Karola withered and aged. Zbyszek lay hidden on the top bunk when she was at work. You can imagine what Karola went through on every visit from Mengele or the other SS men on the block. She could never be certain that the boy would not become frightened and do something to draw attention to himself. Koenig never asked her about her children. He acted as if he knew nothing about the matter. There was no danger from that quarter.

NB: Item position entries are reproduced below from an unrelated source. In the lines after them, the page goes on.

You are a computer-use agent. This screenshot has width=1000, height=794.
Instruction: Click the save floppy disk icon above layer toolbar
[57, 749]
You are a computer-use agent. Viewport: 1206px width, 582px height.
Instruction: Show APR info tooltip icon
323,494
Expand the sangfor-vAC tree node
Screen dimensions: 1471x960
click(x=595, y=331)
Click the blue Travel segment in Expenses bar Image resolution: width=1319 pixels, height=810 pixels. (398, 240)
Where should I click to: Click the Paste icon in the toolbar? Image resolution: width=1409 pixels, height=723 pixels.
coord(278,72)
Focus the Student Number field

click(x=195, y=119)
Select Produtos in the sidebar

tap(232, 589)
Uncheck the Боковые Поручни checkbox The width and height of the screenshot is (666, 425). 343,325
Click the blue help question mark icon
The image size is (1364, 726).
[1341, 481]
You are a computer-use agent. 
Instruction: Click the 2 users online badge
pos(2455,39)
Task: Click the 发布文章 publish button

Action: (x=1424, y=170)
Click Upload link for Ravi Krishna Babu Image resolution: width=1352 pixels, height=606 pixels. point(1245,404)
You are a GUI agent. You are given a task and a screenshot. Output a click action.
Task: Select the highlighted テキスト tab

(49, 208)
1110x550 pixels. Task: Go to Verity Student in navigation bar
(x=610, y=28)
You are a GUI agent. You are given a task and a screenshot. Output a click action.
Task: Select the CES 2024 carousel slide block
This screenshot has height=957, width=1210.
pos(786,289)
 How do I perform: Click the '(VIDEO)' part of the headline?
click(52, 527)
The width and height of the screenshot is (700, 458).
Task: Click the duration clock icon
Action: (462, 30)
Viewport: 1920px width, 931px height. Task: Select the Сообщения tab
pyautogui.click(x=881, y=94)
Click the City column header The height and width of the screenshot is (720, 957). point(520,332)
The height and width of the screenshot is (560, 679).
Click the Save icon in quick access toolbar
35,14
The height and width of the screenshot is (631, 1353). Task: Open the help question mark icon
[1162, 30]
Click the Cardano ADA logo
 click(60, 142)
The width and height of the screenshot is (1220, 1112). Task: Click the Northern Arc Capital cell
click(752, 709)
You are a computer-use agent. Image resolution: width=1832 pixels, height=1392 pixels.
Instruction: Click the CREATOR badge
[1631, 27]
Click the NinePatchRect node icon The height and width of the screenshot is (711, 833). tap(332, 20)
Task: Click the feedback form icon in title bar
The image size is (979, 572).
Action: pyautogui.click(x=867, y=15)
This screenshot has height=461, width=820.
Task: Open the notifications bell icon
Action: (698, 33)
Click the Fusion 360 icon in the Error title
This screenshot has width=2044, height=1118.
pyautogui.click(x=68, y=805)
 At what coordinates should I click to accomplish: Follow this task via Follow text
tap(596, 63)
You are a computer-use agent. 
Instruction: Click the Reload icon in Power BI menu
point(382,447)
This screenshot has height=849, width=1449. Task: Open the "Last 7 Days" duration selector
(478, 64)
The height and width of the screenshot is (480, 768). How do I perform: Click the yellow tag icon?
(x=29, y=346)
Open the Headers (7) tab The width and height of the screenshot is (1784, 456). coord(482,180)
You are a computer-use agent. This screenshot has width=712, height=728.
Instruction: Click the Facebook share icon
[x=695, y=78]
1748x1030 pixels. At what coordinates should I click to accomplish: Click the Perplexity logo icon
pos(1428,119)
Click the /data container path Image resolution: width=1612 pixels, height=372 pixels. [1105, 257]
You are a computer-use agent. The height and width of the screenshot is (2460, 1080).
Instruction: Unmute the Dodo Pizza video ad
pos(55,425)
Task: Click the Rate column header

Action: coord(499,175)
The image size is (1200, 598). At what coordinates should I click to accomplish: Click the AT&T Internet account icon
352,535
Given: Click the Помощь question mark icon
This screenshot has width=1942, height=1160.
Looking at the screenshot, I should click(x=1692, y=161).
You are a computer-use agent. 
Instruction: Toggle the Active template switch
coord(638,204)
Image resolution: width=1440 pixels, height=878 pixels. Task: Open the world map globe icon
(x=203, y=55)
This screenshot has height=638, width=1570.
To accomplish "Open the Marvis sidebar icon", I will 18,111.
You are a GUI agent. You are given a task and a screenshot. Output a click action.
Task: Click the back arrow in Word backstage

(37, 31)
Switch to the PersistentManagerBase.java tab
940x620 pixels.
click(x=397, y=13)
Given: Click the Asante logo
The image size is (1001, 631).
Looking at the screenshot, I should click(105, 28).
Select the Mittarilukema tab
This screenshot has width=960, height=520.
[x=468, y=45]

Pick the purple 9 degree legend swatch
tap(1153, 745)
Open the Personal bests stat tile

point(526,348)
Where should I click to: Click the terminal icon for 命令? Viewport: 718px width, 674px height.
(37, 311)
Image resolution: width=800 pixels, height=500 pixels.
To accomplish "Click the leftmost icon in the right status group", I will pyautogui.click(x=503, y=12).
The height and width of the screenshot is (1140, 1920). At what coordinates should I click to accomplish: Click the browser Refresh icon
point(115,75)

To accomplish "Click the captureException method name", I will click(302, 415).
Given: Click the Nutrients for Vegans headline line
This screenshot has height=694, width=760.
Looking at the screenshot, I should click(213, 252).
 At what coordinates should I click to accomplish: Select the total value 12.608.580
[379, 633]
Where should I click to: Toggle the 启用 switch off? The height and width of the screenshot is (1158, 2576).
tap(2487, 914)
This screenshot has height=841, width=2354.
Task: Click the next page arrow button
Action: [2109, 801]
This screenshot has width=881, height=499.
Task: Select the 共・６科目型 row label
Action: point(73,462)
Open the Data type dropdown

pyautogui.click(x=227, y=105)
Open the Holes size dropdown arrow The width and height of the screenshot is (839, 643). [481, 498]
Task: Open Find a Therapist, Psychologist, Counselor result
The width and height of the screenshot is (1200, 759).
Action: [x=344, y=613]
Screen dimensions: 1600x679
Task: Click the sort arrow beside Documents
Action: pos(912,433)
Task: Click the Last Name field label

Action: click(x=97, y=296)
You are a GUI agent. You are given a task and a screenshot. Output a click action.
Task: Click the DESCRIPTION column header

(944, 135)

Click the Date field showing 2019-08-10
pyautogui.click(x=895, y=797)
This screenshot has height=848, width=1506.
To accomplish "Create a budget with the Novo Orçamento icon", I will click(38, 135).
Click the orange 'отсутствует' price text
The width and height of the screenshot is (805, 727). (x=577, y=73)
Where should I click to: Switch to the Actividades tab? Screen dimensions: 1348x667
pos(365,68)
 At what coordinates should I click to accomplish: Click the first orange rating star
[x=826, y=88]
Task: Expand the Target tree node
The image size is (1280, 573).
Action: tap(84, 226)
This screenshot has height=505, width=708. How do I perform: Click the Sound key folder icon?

A few months went by in this way. In the evening, after roll call, Zbyszek would crawl out of his hiding place, and Karola would go out to the front of the block with him. The boy had to walk and run a little.

Once I met them as they were going about their nightly exercise. It was the end of the summer and the chimneys were smoking without stop. Karola stood at an angle, looking around with the watchfulness of a hawk. Zbyszek ran around the block, taut as a string.

“You know, he is very frightened,” Karola told me. “I had to tell him what would happen to him if the Germans see him. It is very important that he doesn’t leave his bed during the day. He brought a book of poems with him. I taught him to read, and now he reads all day. He knows everything by heart. If I could get him some Polish books what a joy it would be for him.”

Zbyszek came running toward us, fatigued, like any boy his age.

“You didn’t see any Germans?” he asked with an air of sadness and tragedy, a vigilant look on his face.

The Germans did not visit us on Sundays. We felt freer than we usually did, and we would meet in the infirmary. That Sunday Karola came with her children. With her läufer’s armband Krysia felt completely safe. Zbyszek recited some poems. He stood in the middle of the infirmary, quite handsome, and talked about a train sweating grease and oil. I looked at him and simply could not believe that there were people who desired his death. It was quiet in the infirmary, and Zbyszek’s every word rang like the most beautiful music.

Suddenly the sztubowa ran into the infirmary from the next block.

“Mengele,” she shouted.

I looked at Zbyszek. Till this day I see his pale face. He stood there as if turned to stone. We all jumped up. We hid Zbyszek under a mattress and made the bed over him. He did not protest. He did not say that he was uncomfortable or that he could not breathe. Karola ran to her block.

Half an hour later we pulled a barely breathing child from under the mattress.

“Has he gone for sure?” he asked. “Because I can lie here till evening.”

Zbyszek lived through Auschwitz. Although all the prisoners knew about him, no one betrayed him to the Germans.